2. Ruder K. As Semaglutide's Popularity Soars, Rare but Serious Adverse Effects Are Emerging. JAMA. 2023 Dec 12;330(22):2140-2142. doi: 10.1001/jama.2023.16620. PMID: 37966850.

3. Goodman B. Poison centers see nearly 1,500% increase in calls related to injected weight-loss drugs as people accidentally overdose. CNN Health. December 18, 2023. Accessed Febuary 5, 2024. https://www.cnn.com/2023/12/13/health/semaglutide-overdoses-wellness/index.html

4. FDA.gov. Medications Containing Semaglutide Marketed for Type 2 Diabetes or Weight Loss. Updated January 10, 2024. Accessed February 5, 2024. https://www.fda.gov/drugs/postmarket-drug-safety-information-patients-and-providers/medications-containing-semaglutide-marketed-type-2-diabetes-or-weight-loss

5. Mazer-Amirshahi M, Pourmand A. Advances in Diabetes Pharmacotherapy: An Update for the Emergency Provider. J Emerg Med. 2018 Jan;54(1):73-80. doi: 10.1016/j.jemermed.2017.08.024. Epub 2017 Oct 5. PMID: 28987311.
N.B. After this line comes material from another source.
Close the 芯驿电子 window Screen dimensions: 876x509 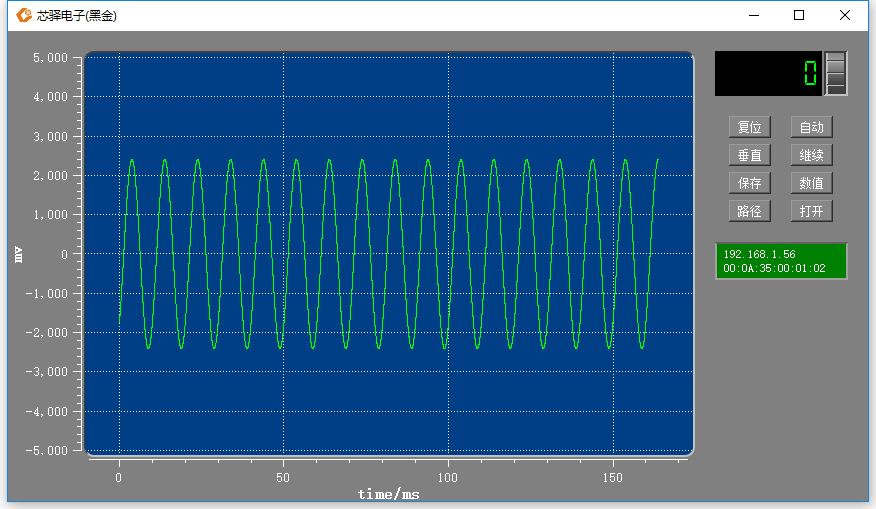pos(845,15)
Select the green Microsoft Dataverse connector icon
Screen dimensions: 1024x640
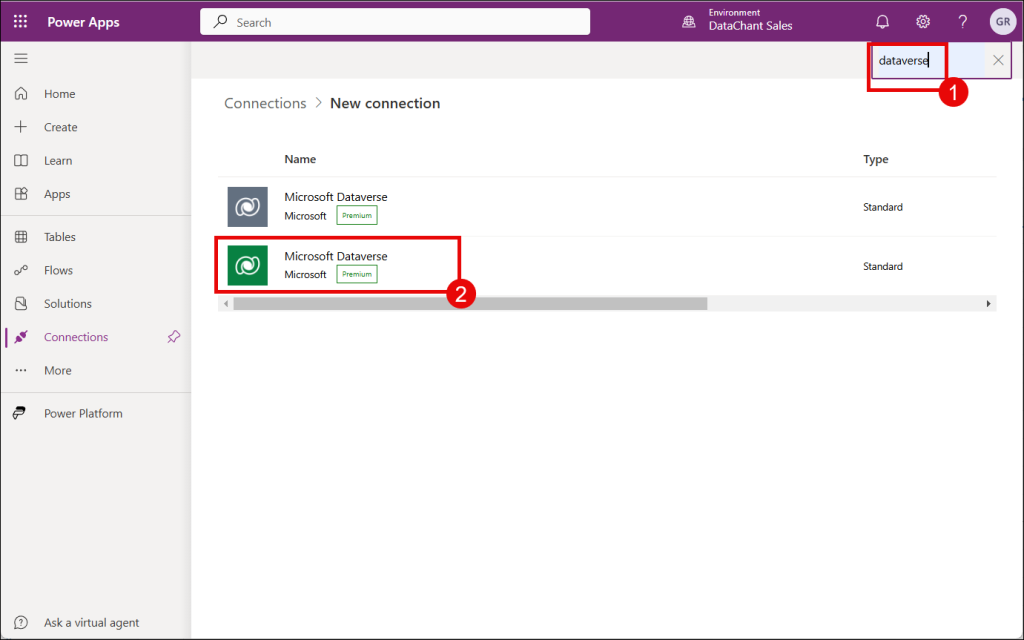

6. Solverson KJ, Lee H, Doig CJ. Intentional overdose of liraglutide in a non-diabetic patient causing severe hypoglycemia. CJEM. 2018 Oct;20(S2):S61-S63. doi: 10.1017/cem.2017.439. Epub 2018 Feb 5. PMID: 29397808.

7. Lambson JE, Flegal SC, Johnson AR. Administration errors of compounded semaglutide reported to a poison control center-Case series. J Am Pharm Assoc (2003). 2023 Sep-Oct;63(5):1643-1645. doi: 10.1016/j.japh.2023.06.017. Epub 2023 Jun 29. PMID: 37392810.